Only one stretch of the data below is needed. Output the lines from the one with "Switch to the Starred reports tab" up to and including the one with "Task: Click the", exactly as they stand.

### Available records
━━━━━━━━━━━━━━━━━━━━

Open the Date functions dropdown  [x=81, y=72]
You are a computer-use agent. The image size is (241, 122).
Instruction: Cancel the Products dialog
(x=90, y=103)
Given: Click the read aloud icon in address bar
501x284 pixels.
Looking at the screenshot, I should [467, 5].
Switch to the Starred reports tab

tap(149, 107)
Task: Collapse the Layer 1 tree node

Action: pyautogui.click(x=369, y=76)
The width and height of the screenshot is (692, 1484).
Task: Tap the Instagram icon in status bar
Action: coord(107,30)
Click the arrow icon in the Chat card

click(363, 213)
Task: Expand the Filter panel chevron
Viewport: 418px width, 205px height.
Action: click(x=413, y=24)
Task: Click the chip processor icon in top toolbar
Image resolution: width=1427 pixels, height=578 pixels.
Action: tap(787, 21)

━━━━━━━━━━━━━━━━━━━━

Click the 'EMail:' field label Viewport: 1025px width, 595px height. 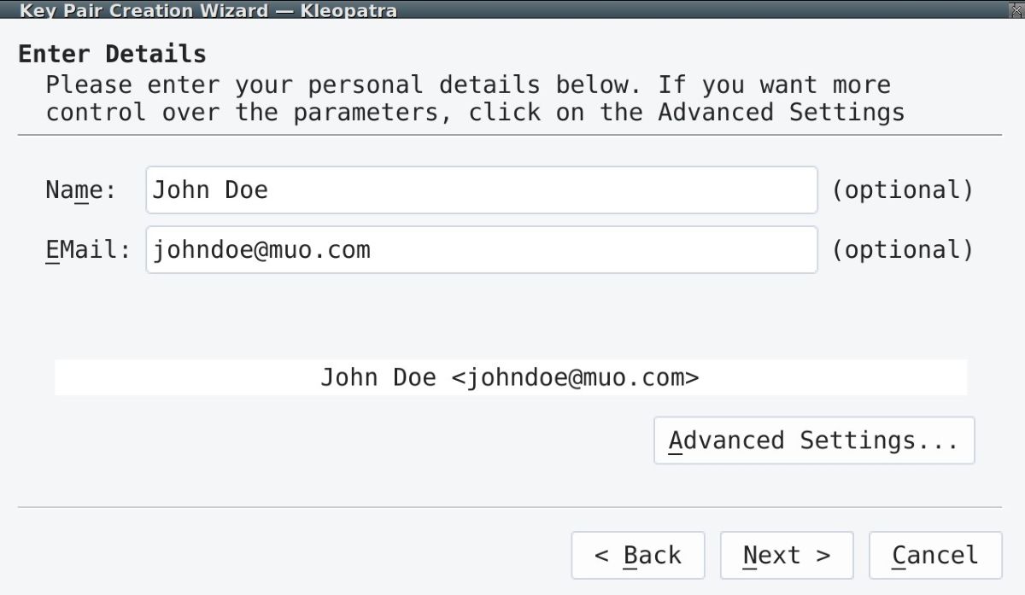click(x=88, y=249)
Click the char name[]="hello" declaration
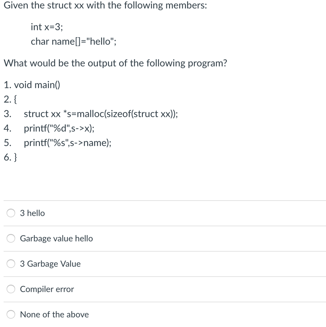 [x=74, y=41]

━━━━━━━━━━━━━━━━━━━━

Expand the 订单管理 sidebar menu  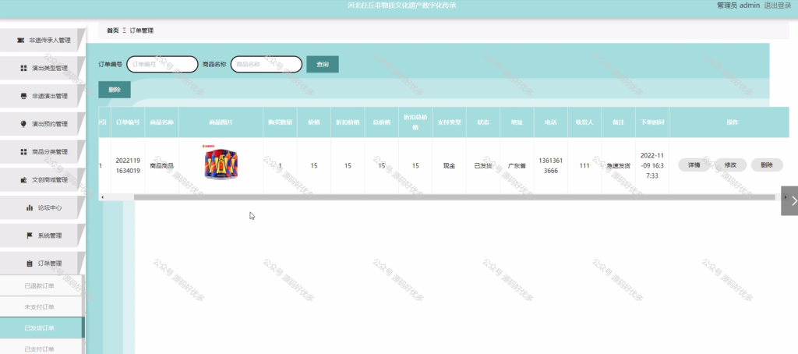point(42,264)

━━━━━━━━━━━━━━━━━━━━

### Result below
Switch to the Starred reports tab

tap(149, 107)
Task: Collapse the Layer 1 tree node

Action: pyautogui.click(x=369, y=76)
The width and height of the screenshot is (692, 1484).
Task: Tap the Instagram icon in status bar
Action: coord(107,30)
Click the arrow icon in the Chat card

click(363, 213)
Task: Expand the Filter panel chevron
Viewport: 418px width, 205px height.
Action: click(x=413, y=24)
Task: Click the chip processor icon in top toolbar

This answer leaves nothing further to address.